In adults beriberi has almost disappeared but infantile beriberi is still occasionally seen in some underdeveloped rural areas of South-East Asia.


Iodine deficiency disorders (IDDs)

Endemic goitre—just visible goitre in at least 5% of adolescents When nearly all mothers have endemic goitre l%-5% of babies are born with one of two types of cretinism:

• Nervous cretinism
1. mental deficiency
2. deaf mutism
3. spasticity
4. ataxia, squint (features of hypothyroidism hard to find)

• Myxoedematous cretinism
1. dwarfism
2. signs of myxoedema mental deficiency (no goitre)

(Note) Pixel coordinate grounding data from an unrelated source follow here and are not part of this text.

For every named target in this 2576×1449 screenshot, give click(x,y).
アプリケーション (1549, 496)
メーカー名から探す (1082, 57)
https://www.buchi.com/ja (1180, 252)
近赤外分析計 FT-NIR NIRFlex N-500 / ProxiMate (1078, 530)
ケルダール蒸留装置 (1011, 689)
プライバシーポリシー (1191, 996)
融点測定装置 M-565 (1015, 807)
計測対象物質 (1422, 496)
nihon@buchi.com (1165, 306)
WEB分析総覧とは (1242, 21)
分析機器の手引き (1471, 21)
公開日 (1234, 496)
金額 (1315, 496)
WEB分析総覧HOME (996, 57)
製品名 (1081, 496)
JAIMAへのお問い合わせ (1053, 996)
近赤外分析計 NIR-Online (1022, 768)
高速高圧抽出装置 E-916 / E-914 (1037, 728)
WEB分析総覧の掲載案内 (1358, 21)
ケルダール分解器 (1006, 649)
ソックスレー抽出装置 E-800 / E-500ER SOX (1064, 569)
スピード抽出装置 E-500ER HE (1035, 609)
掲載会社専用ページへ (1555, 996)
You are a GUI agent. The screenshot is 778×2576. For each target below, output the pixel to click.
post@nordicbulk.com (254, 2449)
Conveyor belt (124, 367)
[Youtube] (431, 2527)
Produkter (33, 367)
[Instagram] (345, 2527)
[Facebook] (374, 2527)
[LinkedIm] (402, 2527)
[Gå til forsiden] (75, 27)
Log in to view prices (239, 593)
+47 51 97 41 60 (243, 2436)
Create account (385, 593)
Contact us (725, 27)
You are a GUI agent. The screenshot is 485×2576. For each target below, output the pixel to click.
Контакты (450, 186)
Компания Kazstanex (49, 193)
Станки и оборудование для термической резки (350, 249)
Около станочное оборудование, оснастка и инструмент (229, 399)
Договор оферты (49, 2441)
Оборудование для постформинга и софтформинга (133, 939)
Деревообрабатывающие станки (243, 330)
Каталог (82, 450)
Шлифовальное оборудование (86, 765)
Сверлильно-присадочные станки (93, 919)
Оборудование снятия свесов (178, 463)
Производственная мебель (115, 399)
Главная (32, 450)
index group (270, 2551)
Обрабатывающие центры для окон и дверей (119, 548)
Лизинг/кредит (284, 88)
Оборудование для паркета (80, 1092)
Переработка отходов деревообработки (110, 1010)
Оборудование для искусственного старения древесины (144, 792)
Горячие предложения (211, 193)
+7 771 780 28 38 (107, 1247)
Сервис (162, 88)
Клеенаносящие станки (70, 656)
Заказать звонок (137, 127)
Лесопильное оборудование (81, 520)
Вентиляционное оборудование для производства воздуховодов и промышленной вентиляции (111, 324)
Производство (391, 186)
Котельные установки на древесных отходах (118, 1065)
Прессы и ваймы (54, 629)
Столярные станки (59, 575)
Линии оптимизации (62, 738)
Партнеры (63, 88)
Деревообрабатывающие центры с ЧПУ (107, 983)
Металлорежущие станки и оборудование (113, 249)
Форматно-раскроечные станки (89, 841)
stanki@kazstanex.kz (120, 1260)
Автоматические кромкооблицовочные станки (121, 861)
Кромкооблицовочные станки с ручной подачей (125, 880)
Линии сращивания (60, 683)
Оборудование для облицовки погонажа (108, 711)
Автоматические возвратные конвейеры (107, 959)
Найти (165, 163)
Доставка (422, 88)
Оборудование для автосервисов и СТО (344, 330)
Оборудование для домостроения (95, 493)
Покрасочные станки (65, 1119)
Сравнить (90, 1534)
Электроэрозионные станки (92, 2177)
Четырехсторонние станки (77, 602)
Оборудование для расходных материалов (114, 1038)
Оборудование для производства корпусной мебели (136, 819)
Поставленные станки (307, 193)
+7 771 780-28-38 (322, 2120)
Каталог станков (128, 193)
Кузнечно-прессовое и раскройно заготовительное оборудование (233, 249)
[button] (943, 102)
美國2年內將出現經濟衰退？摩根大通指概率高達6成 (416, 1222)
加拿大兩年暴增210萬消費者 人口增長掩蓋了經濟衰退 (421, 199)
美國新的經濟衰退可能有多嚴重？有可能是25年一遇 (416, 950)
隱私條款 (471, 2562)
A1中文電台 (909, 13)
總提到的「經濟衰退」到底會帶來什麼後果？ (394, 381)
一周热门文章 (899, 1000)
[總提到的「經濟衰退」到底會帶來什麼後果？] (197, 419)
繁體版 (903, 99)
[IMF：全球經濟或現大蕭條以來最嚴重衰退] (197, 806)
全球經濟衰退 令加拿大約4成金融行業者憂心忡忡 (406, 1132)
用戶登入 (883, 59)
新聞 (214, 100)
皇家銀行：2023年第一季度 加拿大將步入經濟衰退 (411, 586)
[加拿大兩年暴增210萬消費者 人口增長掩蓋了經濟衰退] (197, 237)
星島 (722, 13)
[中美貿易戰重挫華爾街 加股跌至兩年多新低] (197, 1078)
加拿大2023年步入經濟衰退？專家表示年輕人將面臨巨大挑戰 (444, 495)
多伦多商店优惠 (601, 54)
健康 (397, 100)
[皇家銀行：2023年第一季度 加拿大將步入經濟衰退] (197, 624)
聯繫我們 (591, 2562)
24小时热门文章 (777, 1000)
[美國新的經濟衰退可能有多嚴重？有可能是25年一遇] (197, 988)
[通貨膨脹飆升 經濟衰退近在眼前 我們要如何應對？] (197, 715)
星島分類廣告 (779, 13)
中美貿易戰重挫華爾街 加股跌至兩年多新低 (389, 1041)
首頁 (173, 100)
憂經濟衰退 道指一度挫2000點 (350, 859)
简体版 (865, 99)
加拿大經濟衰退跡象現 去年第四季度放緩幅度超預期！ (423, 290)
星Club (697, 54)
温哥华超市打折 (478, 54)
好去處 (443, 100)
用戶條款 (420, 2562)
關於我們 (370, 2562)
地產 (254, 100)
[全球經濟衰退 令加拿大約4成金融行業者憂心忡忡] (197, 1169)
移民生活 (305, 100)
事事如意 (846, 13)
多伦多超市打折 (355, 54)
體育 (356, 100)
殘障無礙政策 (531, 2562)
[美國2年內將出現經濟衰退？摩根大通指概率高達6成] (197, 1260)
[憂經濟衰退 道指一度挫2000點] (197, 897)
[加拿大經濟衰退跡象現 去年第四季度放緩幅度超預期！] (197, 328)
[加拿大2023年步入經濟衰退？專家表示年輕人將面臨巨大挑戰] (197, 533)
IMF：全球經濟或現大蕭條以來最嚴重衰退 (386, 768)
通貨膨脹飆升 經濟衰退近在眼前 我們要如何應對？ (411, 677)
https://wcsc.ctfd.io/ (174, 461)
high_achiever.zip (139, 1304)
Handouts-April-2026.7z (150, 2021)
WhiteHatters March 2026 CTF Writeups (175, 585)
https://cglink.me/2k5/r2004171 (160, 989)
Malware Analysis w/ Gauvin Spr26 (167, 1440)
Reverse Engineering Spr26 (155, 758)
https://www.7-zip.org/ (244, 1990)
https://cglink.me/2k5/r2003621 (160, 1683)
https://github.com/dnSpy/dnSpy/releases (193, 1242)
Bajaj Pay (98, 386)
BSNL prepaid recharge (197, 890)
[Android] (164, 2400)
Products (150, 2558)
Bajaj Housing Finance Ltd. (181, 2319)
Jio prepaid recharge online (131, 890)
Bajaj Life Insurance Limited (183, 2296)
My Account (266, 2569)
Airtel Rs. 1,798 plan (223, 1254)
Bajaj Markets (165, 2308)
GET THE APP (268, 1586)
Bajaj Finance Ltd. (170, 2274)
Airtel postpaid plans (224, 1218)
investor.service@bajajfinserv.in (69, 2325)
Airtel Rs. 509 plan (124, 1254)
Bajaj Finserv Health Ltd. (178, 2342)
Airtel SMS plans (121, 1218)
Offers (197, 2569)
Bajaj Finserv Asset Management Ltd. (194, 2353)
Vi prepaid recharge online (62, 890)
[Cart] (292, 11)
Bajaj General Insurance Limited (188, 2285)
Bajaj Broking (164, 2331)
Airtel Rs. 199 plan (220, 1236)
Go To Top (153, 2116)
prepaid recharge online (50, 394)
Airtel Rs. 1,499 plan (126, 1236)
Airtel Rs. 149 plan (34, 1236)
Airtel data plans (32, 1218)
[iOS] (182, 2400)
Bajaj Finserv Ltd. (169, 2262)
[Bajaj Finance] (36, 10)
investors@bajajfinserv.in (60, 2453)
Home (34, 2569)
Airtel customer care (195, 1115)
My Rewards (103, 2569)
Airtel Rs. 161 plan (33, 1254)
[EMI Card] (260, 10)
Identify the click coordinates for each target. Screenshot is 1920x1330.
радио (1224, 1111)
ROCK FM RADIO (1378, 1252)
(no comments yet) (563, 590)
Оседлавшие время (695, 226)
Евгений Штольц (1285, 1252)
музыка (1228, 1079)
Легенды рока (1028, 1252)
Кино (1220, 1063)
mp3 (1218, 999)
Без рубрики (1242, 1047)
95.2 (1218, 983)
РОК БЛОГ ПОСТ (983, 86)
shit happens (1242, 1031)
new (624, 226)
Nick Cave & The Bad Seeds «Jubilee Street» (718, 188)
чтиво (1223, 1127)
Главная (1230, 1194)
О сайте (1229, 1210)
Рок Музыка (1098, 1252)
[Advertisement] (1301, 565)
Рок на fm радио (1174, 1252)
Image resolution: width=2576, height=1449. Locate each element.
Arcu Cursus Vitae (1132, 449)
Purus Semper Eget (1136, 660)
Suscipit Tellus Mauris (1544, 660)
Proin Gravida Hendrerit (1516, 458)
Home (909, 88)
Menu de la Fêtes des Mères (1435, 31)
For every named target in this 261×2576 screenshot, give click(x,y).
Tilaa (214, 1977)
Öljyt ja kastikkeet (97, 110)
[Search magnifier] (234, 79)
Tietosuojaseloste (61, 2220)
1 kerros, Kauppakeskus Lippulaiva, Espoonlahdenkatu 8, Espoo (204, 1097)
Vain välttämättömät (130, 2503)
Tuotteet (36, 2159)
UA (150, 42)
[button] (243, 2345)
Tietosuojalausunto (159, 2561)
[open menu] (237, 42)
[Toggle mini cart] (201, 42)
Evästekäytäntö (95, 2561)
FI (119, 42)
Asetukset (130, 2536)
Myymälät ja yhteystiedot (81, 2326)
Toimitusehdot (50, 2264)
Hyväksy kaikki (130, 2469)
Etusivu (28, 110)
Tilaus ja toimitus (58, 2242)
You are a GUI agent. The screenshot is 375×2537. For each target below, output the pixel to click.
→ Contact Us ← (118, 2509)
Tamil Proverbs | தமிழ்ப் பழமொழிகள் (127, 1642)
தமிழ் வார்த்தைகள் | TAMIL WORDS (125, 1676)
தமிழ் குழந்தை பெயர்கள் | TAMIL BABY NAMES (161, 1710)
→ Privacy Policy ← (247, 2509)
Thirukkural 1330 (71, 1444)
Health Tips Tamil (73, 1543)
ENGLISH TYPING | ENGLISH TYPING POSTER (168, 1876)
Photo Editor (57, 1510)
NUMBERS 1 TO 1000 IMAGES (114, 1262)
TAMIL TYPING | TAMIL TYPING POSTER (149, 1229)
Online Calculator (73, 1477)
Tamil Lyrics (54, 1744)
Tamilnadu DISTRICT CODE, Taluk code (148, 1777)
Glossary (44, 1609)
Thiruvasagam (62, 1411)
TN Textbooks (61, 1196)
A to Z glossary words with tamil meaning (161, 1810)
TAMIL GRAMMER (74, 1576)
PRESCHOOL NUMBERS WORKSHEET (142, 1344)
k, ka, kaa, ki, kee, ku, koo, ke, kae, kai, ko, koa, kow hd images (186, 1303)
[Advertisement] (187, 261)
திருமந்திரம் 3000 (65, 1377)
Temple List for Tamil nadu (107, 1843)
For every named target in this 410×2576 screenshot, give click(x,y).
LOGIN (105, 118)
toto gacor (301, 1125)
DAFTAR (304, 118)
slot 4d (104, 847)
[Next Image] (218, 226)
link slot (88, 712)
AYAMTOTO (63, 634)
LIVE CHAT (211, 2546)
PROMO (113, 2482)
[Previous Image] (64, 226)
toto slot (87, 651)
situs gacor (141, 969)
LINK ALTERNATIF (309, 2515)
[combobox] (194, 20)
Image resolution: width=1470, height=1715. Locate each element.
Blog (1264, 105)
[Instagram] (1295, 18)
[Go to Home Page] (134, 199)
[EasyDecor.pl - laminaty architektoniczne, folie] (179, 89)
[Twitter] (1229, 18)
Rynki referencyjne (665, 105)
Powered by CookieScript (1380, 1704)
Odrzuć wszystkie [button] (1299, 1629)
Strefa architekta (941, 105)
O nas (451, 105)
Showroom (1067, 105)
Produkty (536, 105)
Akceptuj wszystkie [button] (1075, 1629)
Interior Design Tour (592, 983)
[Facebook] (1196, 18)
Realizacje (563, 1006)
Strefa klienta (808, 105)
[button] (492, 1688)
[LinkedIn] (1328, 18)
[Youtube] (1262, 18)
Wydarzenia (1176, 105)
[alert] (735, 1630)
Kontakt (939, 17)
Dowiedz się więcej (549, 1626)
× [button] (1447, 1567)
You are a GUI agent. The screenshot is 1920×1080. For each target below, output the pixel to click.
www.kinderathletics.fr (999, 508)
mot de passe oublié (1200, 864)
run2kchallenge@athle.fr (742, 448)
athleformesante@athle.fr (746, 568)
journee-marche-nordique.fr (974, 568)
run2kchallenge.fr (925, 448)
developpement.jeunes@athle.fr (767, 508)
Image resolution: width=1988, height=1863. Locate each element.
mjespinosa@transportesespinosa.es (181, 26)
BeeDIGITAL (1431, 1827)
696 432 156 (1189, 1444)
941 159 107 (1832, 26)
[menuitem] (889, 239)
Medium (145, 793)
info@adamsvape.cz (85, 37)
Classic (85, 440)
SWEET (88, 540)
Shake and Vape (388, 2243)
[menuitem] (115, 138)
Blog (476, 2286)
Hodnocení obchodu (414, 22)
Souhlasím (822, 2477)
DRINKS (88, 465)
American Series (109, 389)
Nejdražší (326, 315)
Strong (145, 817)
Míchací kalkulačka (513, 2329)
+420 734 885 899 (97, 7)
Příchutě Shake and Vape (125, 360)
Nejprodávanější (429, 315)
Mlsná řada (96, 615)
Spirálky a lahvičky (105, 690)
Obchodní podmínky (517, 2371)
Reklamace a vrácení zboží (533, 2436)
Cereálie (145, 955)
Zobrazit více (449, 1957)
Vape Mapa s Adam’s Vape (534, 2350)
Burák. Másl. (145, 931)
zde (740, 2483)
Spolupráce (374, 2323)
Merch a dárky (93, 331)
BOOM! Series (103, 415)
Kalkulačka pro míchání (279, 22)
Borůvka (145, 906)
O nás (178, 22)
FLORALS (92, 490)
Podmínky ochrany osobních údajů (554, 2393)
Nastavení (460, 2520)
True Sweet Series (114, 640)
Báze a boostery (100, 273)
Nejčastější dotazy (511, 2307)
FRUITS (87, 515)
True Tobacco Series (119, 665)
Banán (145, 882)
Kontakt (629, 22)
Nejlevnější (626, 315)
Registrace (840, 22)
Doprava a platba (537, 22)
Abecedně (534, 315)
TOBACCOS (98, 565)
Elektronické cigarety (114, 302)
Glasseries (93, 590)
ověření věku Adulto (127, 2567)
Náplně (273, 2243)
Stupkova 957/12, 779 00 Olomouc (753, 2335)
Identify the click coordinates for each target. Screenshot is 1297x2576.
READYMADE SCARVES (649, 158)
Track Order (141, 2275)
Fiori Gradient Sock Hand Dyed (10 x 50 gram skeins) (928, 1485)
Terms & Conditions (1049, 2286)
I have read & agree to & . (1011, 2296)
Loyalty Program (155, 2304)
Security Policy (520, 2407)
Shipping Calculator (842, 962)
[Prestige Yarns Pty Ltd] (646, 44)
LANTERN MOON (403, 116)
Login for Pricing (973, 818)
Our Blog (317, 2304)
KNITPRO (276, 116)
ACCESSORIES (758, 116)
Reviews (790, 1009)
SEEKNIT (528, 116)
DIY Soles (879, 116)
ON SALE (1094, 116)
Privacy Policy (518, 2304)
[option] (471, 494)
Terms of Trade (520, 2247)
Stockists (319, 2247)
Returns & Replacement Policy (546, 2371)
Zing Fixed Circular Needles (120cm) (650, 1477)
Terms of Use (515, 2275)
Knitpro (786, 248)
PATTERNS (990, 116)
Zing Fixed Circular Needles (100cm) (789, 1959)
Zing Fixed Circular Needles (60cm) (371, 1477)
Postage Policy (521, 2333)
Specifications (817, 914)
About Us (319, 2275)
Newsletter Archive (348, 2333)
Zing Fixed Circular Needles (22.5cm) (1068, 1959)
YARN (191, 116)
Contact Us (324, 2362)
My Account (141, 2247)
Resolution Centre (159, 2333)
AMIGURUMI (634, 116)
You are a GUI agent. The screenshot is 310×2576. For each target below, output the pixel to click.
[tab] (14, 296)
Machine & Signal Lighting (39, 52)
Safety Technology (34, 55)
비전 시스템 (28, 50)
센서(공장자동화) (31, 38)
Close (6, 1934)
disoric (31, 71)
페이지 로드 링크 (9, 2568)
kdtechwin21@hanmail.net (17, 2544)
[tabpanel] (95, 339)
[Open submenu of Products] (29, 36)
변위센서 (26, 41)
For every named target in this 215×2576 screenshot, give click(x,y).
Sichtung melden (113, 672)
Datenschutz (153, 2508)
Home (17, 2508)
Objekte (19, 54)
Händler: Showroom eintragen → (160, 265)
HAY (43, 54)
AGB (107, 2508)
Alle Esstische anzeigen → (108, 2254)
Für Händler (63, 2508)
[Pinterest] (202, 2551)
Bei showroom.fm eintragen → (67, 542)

“Normal” people (not cretins) in goitrous districts, when compared with control communities have:
1. higher incidence of deafness
2. slower reflexes
3. more pronounced features of hypothyroidism
4. poorer learning ability


Famine is different from endemic undernutrition

Because present-day famines strike in developing countries where malnutrition is endemic, there is an unfortunate tendency to blur the differences between endemic malnutrition and famine-induced malnutrition, to treat the latter as if it were simply the former writ large… Famines are distinct…
They are different not only in severity, but in kind. This is because the famine year is neither characterised by poverty, nor even death, but by social disruption. Miserable though it is, chronic poverty in traditional societies is a situation to which considerable social, psychological and physiological adaptation has occurred. Only when these mechanisms of cultural homoeostasis are unable to cope does the situation shift into famine… What distinguishes famine-induced malnutrition is not that it is acute, but that it is extensive.